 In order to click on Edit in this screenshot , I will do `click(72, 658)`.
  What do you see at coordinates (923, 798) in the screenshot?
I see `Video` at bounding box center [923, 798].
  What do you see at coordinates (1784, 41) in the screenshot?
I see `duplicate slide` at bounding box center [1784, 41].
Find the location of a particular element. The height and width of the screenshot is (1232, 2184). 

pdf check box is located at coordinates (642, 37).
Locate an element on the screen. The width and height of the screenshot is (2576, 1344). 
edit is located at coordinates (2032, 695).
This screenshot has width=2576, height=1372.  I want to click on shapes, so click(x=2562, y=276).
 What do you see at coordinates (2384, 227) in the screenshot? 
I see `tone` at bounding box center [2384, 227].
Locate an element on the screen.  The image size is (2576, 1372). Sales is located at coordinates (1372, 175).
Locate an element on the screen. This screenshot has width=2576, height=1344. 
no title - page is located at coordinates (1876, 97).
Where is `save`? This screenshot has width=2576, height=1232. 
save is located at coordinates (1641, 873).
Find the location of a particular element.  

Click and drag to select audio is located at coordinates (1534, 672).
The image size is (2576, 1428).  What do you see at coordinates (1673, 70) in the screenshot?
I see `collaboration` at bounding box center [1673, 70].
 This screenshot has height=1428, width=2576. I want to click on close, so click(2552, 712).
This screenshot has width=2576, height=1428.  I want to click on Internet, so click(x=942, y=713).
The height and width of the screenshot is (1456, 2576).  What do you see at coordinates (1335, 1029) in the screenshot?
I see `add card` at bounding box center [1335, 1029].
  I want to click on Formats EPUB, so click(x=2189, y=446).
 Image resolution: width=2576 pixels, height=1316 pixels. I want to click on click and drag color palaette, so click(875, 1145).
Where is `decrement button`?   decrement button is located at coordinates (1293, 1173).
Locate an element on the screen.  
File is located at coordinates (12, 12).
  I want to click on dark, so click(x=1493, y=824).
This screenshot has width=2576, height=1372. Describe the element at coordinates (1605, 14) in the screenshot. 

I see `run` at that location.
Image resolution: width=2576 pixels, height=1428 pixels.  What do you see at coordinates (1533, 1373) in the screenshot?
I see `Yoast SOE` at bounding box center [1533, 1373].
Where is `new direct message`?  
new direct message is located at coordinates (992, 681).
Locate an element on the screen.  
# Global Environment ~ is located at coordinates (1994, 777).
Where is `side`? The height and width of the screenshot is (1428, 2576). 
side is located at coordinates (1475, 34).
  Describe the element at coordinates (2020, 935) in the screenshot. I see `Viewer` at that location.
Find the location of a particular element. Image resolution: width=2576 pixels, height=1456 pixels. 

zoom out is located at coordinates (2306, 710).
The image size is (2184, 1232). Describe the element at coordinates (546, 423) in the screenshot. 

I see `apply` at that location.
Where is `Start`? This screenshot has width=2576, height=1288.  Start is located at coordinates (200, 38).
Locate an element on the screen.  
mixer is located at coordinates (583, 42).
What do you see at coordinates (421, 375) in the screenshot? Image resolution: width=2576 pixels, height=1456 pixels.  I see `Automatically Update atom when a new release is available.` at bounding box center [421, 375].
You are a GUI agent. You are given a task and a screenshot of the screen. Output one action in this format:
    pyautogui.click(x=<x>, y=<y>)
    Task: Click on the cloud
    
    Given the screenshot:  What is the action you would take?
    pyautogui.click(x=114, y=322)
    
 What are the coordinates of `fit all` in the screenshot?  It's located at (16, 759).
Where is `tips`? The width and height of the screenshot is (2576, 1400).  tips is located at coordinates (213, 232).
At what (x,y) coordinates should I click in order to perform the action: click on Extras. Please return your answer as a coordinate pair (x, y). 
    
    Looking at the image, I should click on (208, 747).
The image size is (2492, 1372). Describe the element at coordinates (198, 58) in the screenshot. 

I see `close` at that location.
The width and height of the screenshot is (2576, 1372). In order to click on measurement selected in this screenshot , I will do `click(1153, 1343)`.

* **EXERCISE**: Format the lines above, from the start through the line containing "This screenshot has width=2576, height=1428.", as a Markdown table with the columns Row and Line. Give each line its row number and leave out the blank lines.

* **TASK ANSWER**:
| Row | Line |
|---|---|
| 1 |  In order to click on Edit in this screenshot , I will do `click(72, 658)`. |
| 2 |   What do you see at coordinates (923, 798) in the screenshot? |
| 3 | I see `Video` at bounding box center [923, 798]. |
| 4 |   What do you see at coordinates (1784, 41) in the screenshot? |
| 5 | I see `duplicate slide` at bounding box center [1784, 41]. |
| 6 | Find the location of a particular element. The height and width of the screenshot is (1232, 2184).  |
| 7 | pdf check box is located at coordinates (642, 37). |
| 8 | Locate an element on the screen. The width and height of the screenshot is (2576, 1344).  |
| 9 | edit is located at coordinates (2032, 695). |
| 10 | This screenshot has width=2576, height=1372.  I want to click on shapes, so click(x=2562, y=276). |
| 11 |  What do you see at coordinates (2384, 227) in the screenshot?  |
| 12 | I see `tone` at bounding box center [2384, 227]. |
| 13 | Locate an element on the screen.  The image size is (2576, 1372). Sales is located at coordinates (1372, 175). |
| 14 | Locate an element on the screen. This screenshot has width=2576, height=1344.  |
| 15 | no title - page is located at coordinates (1876, 97). |
| 16 | Where is `save`? This screenshot has width=2576, height=1232.  |
| 17 | save is located at coordinates (1641, 873). |
| 18 | Find the location of a particular element.   |
| 19 | Click and drag to select audio is located at coordinates (1534, 672). |
| 20 | The image size is (2576, 1428).  What do you see at coordinates (1673, 70) in the screenshot? |
| 21 | I see `collaboration` at bounding box center [1673, 70]. |
| 22 |  This screenshot has height=1428, width=2576. I want to click on close, so click(2552, 712). |
| 23 | This screenshot has width=2576, height=1428.  I want to click on Internet, so click(x=942, y=713). |